Sanders Catherine M, Saltzstein Sidney L, Schultzel Matthew M, Nguyen Duy H, Stafford Helen Shi, Sadler Georgia Robins
Rebecca and John Moores UCSD Cancer Center, University of California San Diego, La Jolla, CA 92093-0850, USA.
J Cancer Educ. 2012 Dec;27(4):664-9. doi: 10.1007/s13187-012-0383-7.
Many health professionals use large datasets to answer behavioral, translational, or clinical questions. Understanding the impact of missing data in large databases, such as disease registries, can avoid erroneous interpretations of these data. Using the California Cancer Registry, the authors selected seven common cancers, seven sociodemographic and clinical variables, and the top three reporting sources, as examples of the type of data that would be deemed critical to most studies. The gender variable had no missing data, followed by age (<0.1 % missing), ethnicity (1.7 %), stage (9.8 %), differentiation (39.1 %), and birthplace (41.1 %). Reports from hospitals and clinics had the lowest percentages of missing data. Users of large datasets should anticipate the limitations of missing data to prevent methodological flaws and misinterpretations of research findings. Knowledge of what and how much data may be missing in large datasets can help prevent errors in research conclusions, while better guiding treatment modalities and public health policies and programs.

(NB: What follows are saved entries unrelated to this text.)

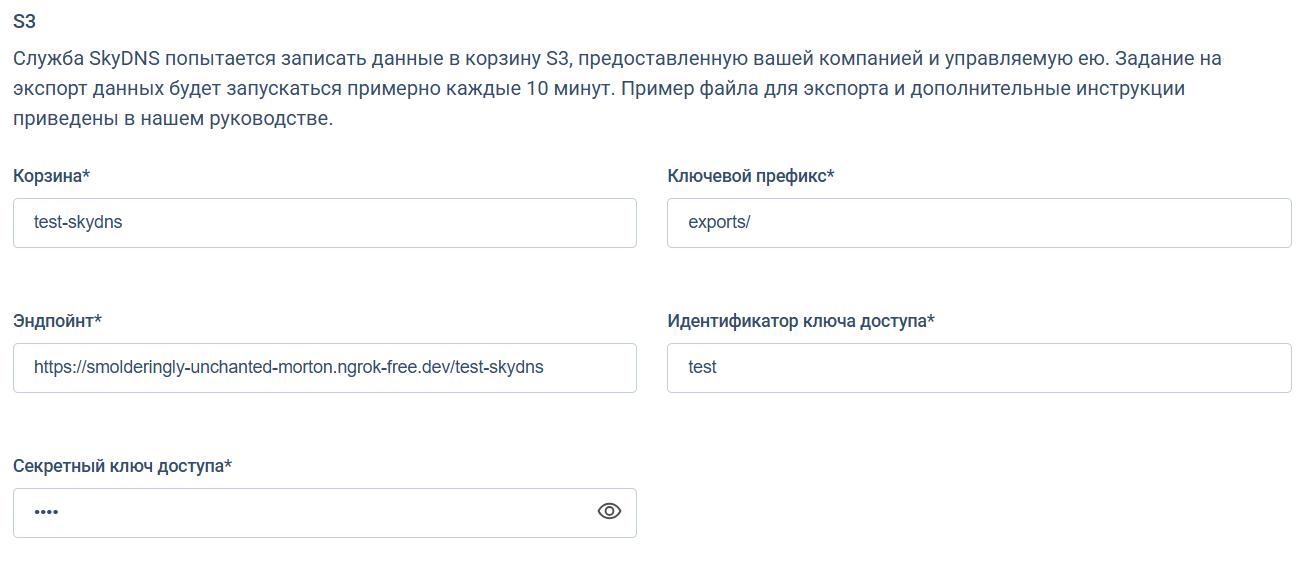Viewport: 1305px width, 567px height.
Task: Click the Секретный ключ доступа password field
Action: [300, 512]
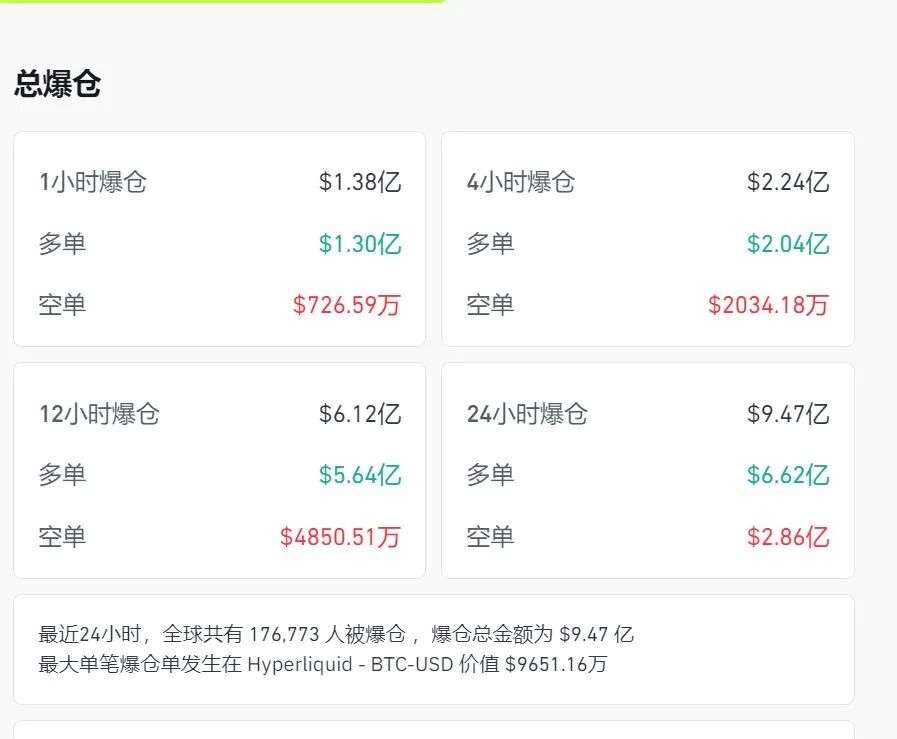897x739 pixels.
Task: Click the 1-hour short value $726.59万
Action: [x=346, y=305]
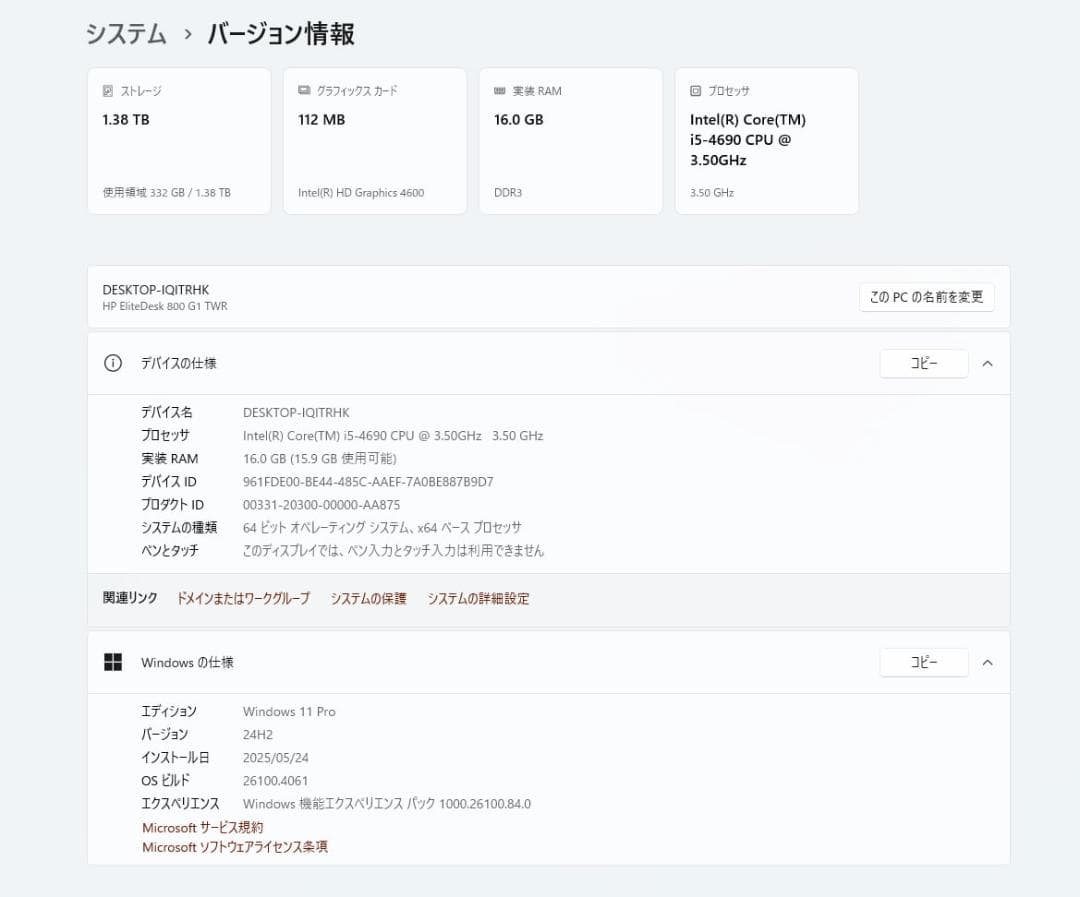Select the 1.38 TB storage summary card
Image resolution: width=1080 pixels, height=897 pixels.
(179, 140)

许多医疗专业人员使用大型数据集来回答行为、转化或临床问题。了解大型数据库(如疾病登记系统)中缺失数据的影响,可避免对这些数据的错误解读。作者以加利福尼亚癌症登记系统为例,选取了七种常见癌症、七个社会人口统计学和临床变量以及三大报告来源,作为对大多数研究至关重要的数据类型示例。性别变量无缺失数据,其次是年龄(缺失率<0.1%)、种族(1.7%)、分期(9.8%)、分化程度(39.1%)和出生地(41.1%)。医院和诊所的报告缺失数据比例最低。大型数据集的用户应预见到缺失数据的局限性,以防止方法上的缺陷和对研究结果的错误解读。了解大型数据集中可能缺失哪些数据以及缺失多少数据,有助于防止研究结论出现错误,同时更好地指导治疗方式以及公共卫生政策和项目。